The Metrics feature of CXF management module provides aggregate statistics for Web Services running in the CXF Bus such as response times, endpoint status, and throughput. Understanding these metrics facilitates the development of high-performance Web Services, and on Production systems it finds problems at an early stage and troubleshoots them faster.
Linux distribution—this example uses Ubuntu 17.10
Active Internet connection — to download dependencies and installation packages
Talend ESB — installed
DemoService ESB — demo sample in Studio — is deployed successfully
JConsole — for monitoring the metrics using JMX
Nagios installed and configured with ESB templates for monitoring (optional)
Nagios is an open source monitoring solution that allows users to identify infrastructure problems before they effect important business processes. Nagios monitors the entire IT infrastructure to ensure services, applications, and business processes are working as expected.
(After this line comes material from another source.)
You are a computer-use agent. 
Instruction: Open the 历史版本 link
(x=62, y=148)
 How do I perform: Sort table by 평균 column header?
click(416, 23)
Talend ESB can also be monitored using Nagios.
Install Nagios and Jmx4Perl.
Configure the CXF template files, cxf.cfg and cxf-host.cfg, jmx_commands.cfg, delivered with Talend Runtime in the directory TalendRuntimePath/add-ons/adapters/nagios, see Talend ESB Nagios configuration template files.
Note: The CXF template files, located in the cxf_templates_nagios.zip file attached to this article, are customized for this demonstration. If you use these templates, modify the Critical and Warning status parameters to display your business needs.
Monitor host_esb to display the statistics of the host, for example, host status and up-time.
Monitoring Talend Runtime Server using Nagios
If you are not using a monitoring solution like Nagios, you can monitor the JMX metrics using JConsole.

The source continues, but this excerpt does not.